"Alea iacta est"' (the die is cast) is what Julius Caesar is supposed to have said as he famously crossed the Rubicon river in Northern Italy, marking the beginning of events that would cause him to become "dictator for life."
Susan Mernit on her blog said the following about the AOL deal:
[I]n a year, we'll be watching a very different Google–one that may have morphed into something alot more like AOL was back in the day, when they were fat and sassy and thought no one cared about search.
John Battelle made the more dire prediction that Google's agreement to show image ads in search results and give "favored placement" to AOL content "throughout the site" potentially represented a watershed moment — known in recent American pop culture lore as "jumping the shark" (originally referring to the 70s-80s TV show "Happy Days").
There are two implied scenarios here, neither of them (according to Mernit and Battelle) favorable for Google's long-term health.
The Caesar reference is mine and suggests that this deal coincides with a period — how long is uncertain — in which Google's market share dominance in search simply cannot be assailed or overthrown.
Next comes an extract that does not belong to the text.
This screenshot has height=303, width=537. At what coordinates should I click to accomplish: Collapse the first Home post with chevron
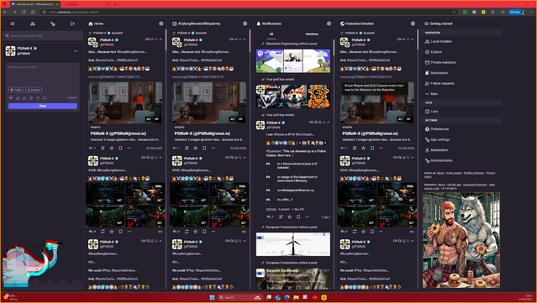[161, 39]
But to continue my Roman Empire analogy (and to pick up on Battelle and Mernit's concerns), perhaps Google is, with this deal, showing the potential to undermine the user experience that got the company to where it is today: fast, clean and relevant (no paid inclusion) search results.
If this moment is in fact akin to "jumping the shark," then an opening is created for a new Google to come in and do simply and elegantly what Google did several years ago when all the other search engines were corrupted by "overmonetization" or otherwise fat and lazy.
Of course, this time, Google (or Yahoo! or MSN) won't allow a new Google to come into the market — or will attempt to acquire new potential Googles before they can scale. (But recall how Microsoft allegedly tried to acquire Google early on and Sergey and Larry said "no"?)
I'm not convinced that this deal will ruin Google — the company is mindful of the consumer experience to an extreme degree — but the rapidly evolving, hyper-competitive marketplace and the pressure to grow revenues may take Google in directions that the company never anticipated. Perhaps this is one.